Error 13 ‘az network’ Permission Denied (conn.rdp)

It’s important that you run Windows Terminal as an administrator, otherwise the ‘az network bastion rdp’ command will fail with a permissions error. This might be a bug but that’s been my experience at the time of writing.

Log in to Azure using the Azure CLI and set the working subscription

Before you can launch the RDP client, you’ll need to log into your Azure tenant and choose a subscription.

az login

• List the Azure subscriptions that are available to you. Note that if you only have one subscription in your Azure tenant, you can skip listing and setting your subscription in Azure CLI. Go straight to launching the native RDP client below.

az account list

• Find the ID of the subscription that contains your Azure Bastion resource and select that subscription. I only have one subscription in my Azure tenant but I will set it anyway using the command below.

az account set --subscription "<subscription ID>"

Launch the RDP client using Azure CLI

Now let’s start the native Windows RDP client using Azure CLI.

• Launch the RDP client, replacing the variables for $BastionName, $BastionRG, and $VMResourceID for the VM and Bastion host that you want to access. Note that to use variables, you must be using a PowerShell tab in Windows Terminal.

$BastionName = 'PetriBastion'
$BastionRG = 'Bastion'
$VMResourceID= '<Subscription-Id>'

az network bastion rdp --name $BastionName --resource-group $BastionRG --target-resource-id $VMResourceID

The Remote Desktop client will open on your PC and prompt you with valid log-in credentials for the guest OS, as long as the following requirements are met:

• The Azure Bastion resource is running and healthy.
• There is a route from the Azure Bastion resource to your virtual machine.
• All firewall appliances, Network Security Groups (NSGs), and the guest OS firewall of the virtual machine allow the RDP connection from Azure Bastion.
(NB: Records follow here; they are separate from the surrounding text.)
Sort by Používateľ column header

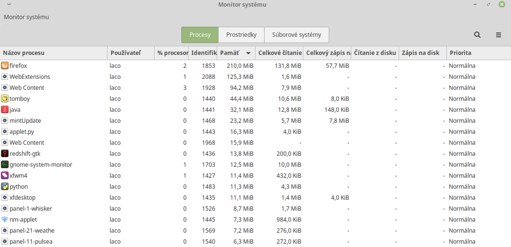[x=125, y=53]
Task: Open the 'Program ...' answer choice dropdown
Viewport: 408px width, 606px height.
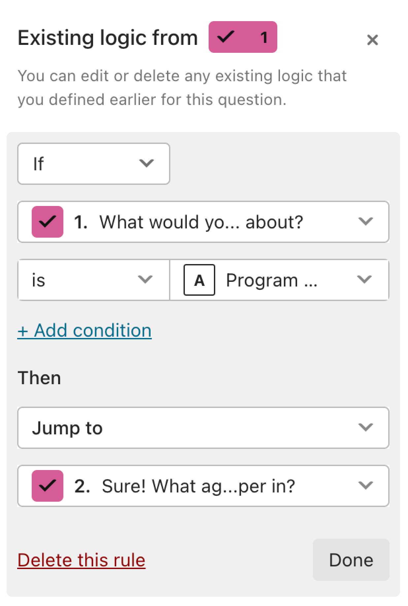Action: (280, 280)
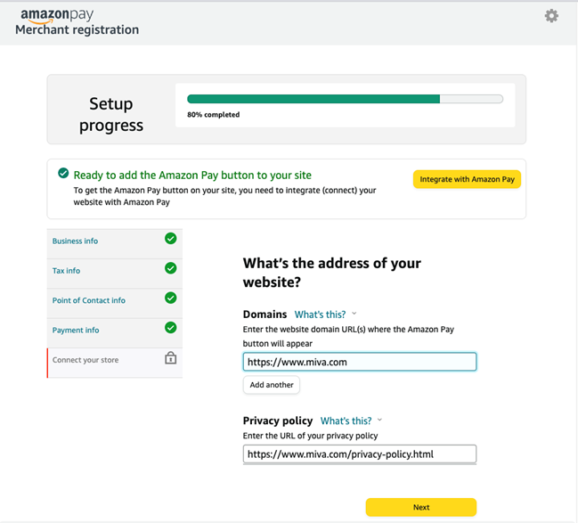This screenshot has width=578, height=523.
Task: Focus the privacy policy URL field
Action: tap(360, 454)
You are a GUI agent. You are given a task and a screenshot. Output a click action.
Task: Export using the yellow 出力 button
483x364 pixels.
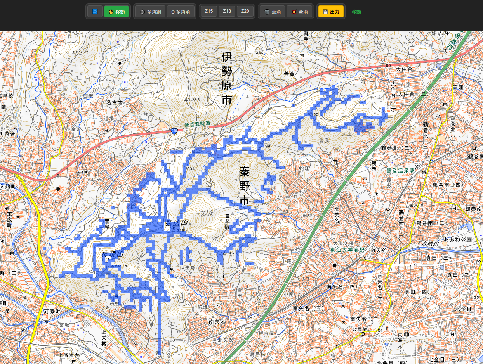point(331,12)
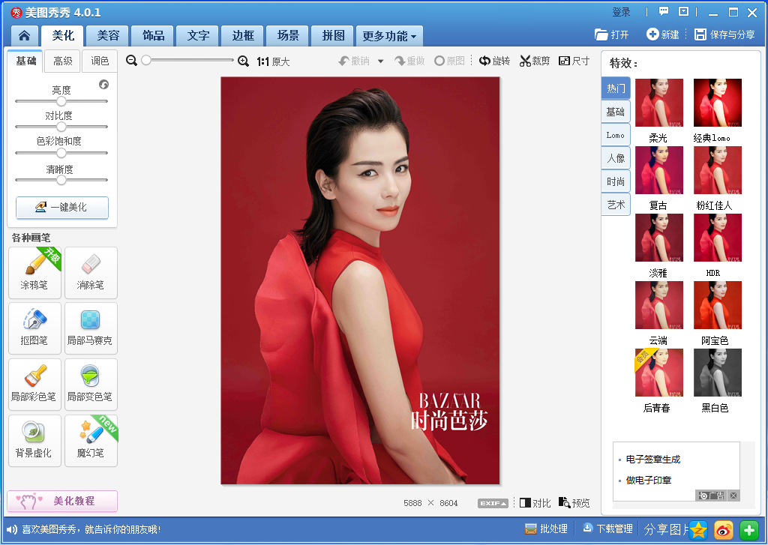The height and width of the screenshot is (545, 768).
Task: Select the 涂鸦笔 doodle brush tool
Action: pos(35,273)
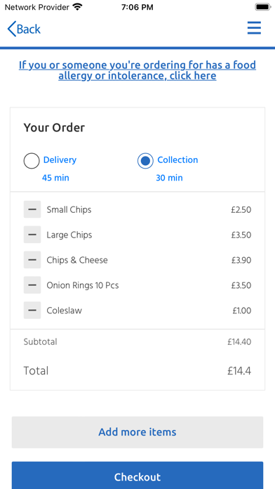Select the Collection radio button

pos(145,161)
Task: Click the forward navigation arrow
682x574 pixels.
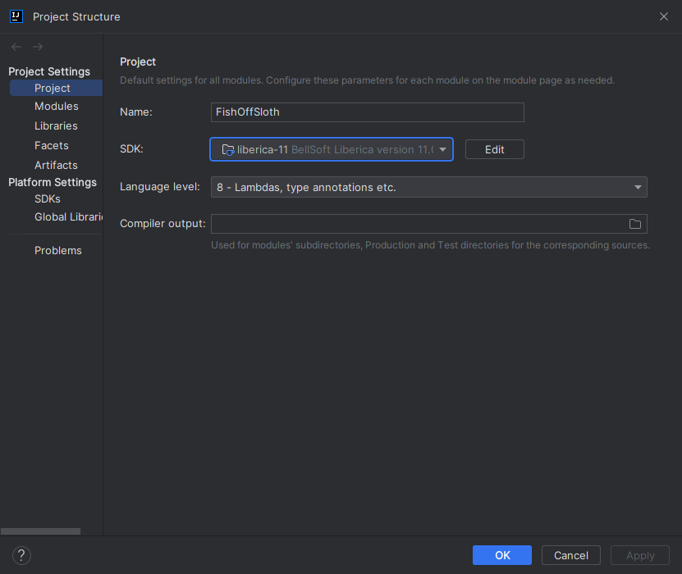Action: (37, 47)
Assuming that copy and paste are enabled, the developer/operator will have a familiar session experience. One could probably create a custom PowerShell cmdlet to simplify the login experience if the same Azure Bastion resource was to be used repeatedly.

Conclusion

Using Azure CLI to connect to VMs behind an Azure Bastion Host is hardly ideal. It would be great if in the future, Microsoft built this functionality directly into the native RDP client in Windows.

But in the meantime, using Azure CLI to launch connections to Windows and Linux VMs protected by a Bastion Host is the only option you have. Assuming of course that you don’t want to connect to VMs using the Connect > Bastion option in the Azure Portal.